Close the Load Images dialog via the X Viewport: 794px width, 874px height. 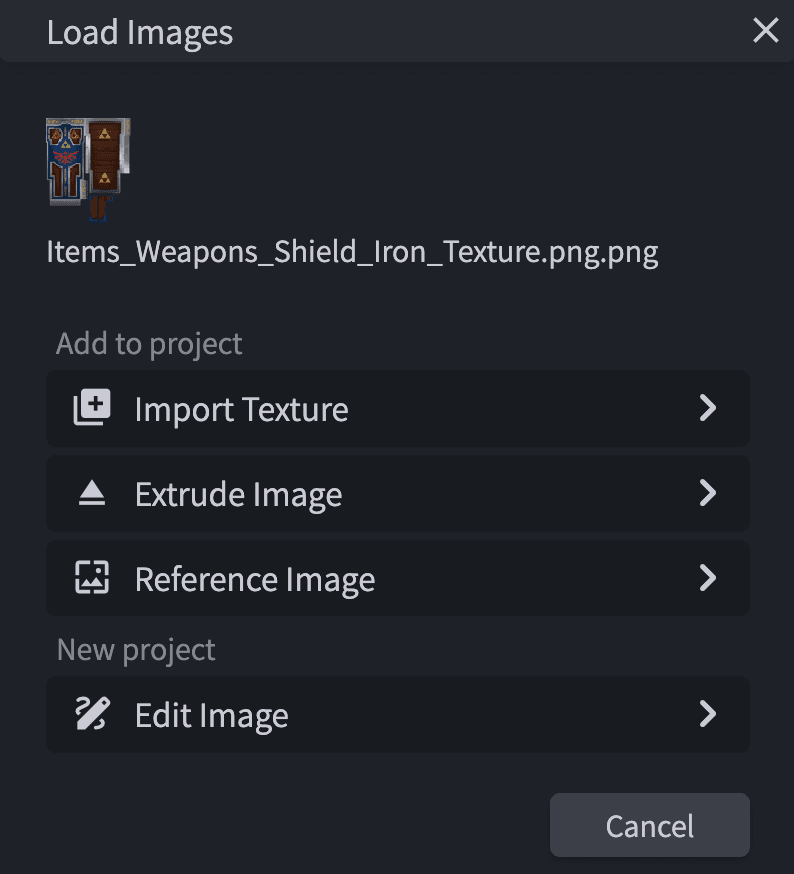click(x=766, y=31)
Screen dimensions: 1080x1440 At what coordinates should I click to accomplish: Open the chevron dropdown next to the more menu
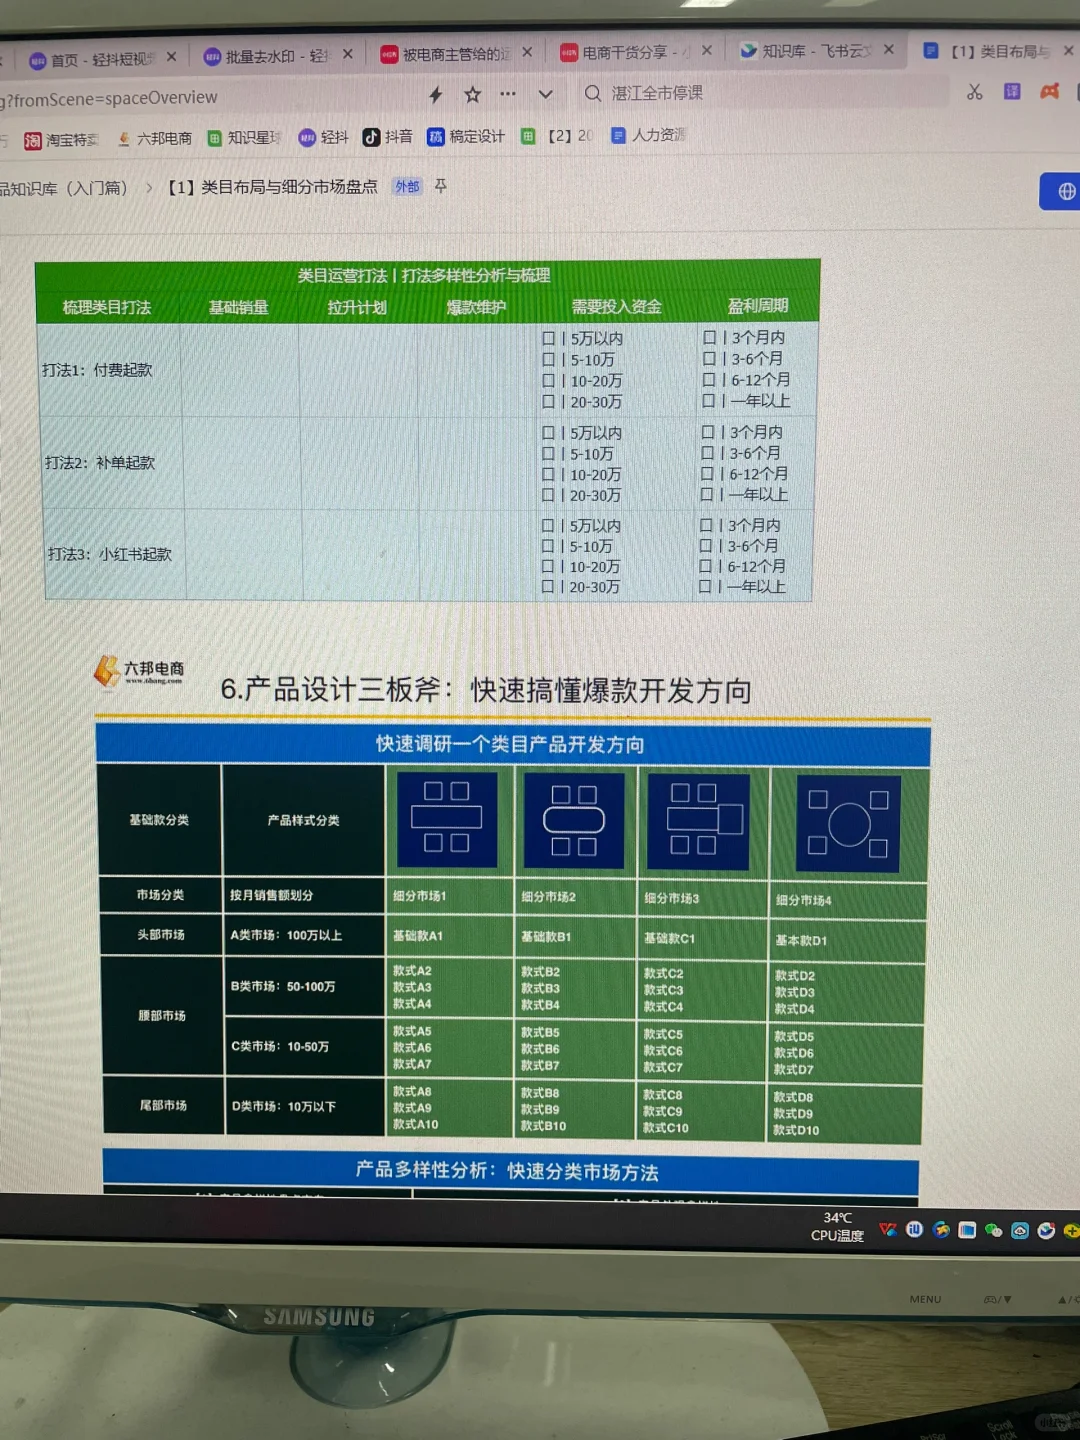click(545, 94)
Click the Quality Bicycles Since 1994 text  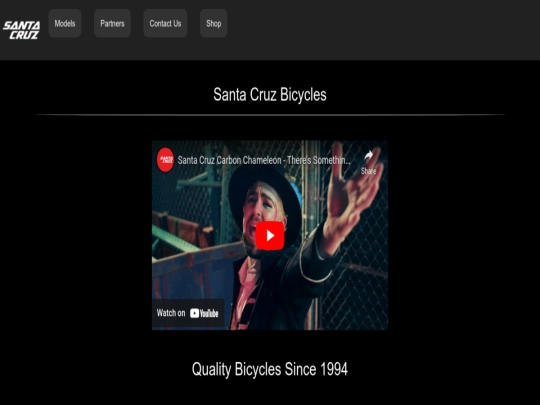(x=270, y=369)
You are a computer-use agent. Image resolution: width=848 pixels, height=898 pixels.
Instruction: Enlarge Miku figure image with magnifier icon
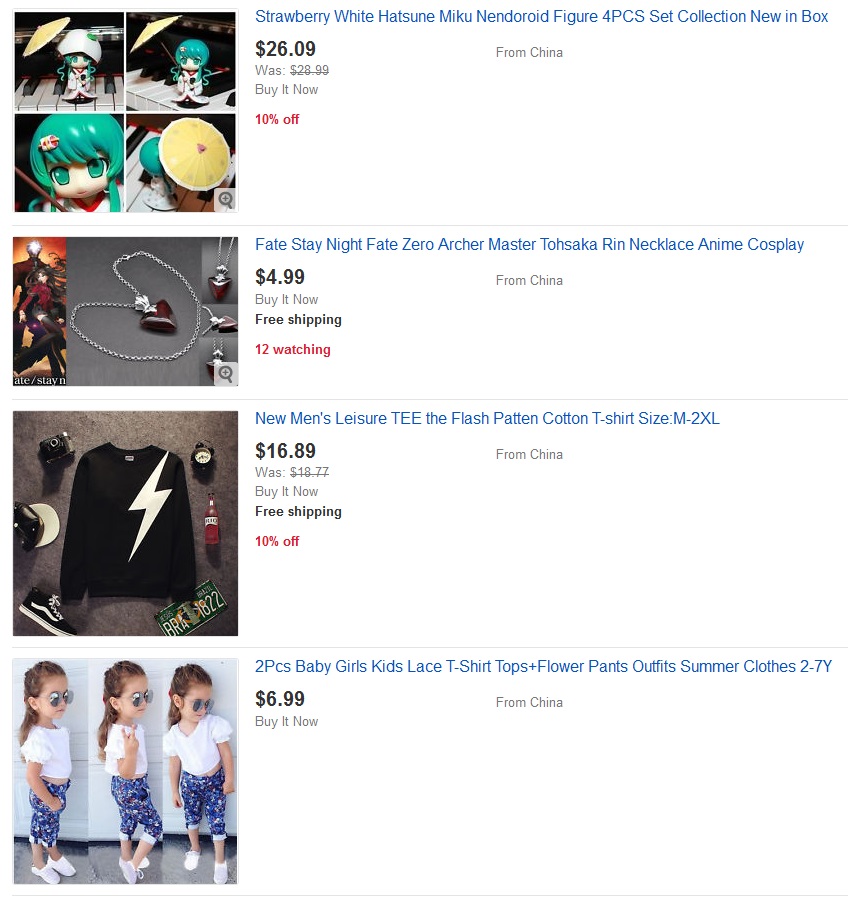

☆ ☆ ☆

Task goal: Please convert the rows into a JSON list of strings, one string per line, beginning at the line that contains "You are a computer-use" and continuing through the end of the rows. Skip blank lines and leave the pictures out.

Correct response:
[
  "You are a computer-use agent. Image resolution: width=848 pixels, height=898 pixels.",
  "Instruction: Enlarge Miku figure image with magnifier icon"
]